Tuesday, March 18, 2008

Robin Hanson offers an intriguing post at Overcoming Bias on what we want and what we’d like others to think we’d want. (There’s more to his post, but that’s the part we’re interested in.)

Bottom line: We want to get what we want, not just do what we should, and so we want advisors like economists who tell us how to get what we want. But we'd rather be seen as following advisors like moral philosophers who tell us to do what we should.

We don’t disagree, which makes us wonder how some can pull off actions that are seen as clearly immoral. Killing civilians is clearly an immoral action, yet there was still the Holocaust, the Great Leap Forward, and the atomic bombings of Hiroshima and Nagasaki. All of those actions have/had their defenders—we’ll not go into the validity of their arguments—and their defenses generally claim that each was for “The Greater Good”: Jews, Gays, Gypsies, and many, many others were a plague; China needed industrialization to survive; the war needed to end.

We suppose it’s because the ruling powers/voting blocs were taking action against someone else, so they wouldn’t suffer the worst of their decisions. This seems to vindicate Prof. Hanson’s assertion, “But in fact we care only moderately about what we ‘should’ do.”

We doubt the decision-makers would be eager to suffer as much for their Greater Good, but we’re more disillusioned by the willingness of others to accept “The Greater Good” as morally superior to, oh, not indulging in genocide.

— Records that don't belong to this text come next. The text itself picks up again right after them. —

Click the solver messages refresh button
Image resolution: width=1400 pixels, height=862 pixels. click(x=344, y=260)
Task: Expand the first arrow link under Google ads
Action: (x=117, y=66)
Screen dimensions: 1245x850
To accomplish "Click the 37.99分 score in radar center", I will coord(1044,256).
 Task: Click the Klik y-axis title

For one, it seems the more grand the action, the more vague its purpose. Wikipedia.org features two propaganda posters for its Great Leap Forward entry. Their translations are, “Long live the General Line! Long live the Great Leap Forward! Long live the People's Commune!” and “Take steel as the key link, leap forward in all fields.” Neither give any indication of a clear goal, much less that goal’s merits. The first is merely an insipid cheer; the second—well, we’re not entirely sure, but we think it’s an exceptionally poor attempt to express cause and effect: “If take steel as the key link, then leap forward in all fields.” Who should take steel? This is written in the second person, so presumably the reader should take steel. Where should the reader take steel? “as key link.” Key link to what? Leaping forward in all fields? But if this is a command, then we must be able to perform at least one of the two—taking steel as key link or leaping forward in all fields. Both commands, however, are written as metaphors and thus are abstract, so we’ll have to choose the more tangible abstraction: Leaping forward in all fields. That’s only slightly less impossible than taking steel as the key link, if only because it’s something someone could physically do, but look! We’re beginning with the effect instead of the cause! The cause is a metaphor, thus we can’t undertake it, thus we can’t leap forward in all fields, but we’ve just shown that we can leap forward in all fields! Did they simply get the cause and effect backwards? How would leaping in fields lead to taking steel as the key link? This explains the fall of Communism.

More to the point, it’s a poor justification of the GG’s supposed moral superiority. You can’t see the consequences of not taking these actions so there’s no basis for comparison; their superiority is just speculation.

We find it disheartening that so many people violently defend immoralities on such shabby and indistinct basis. But then, that’s why were here.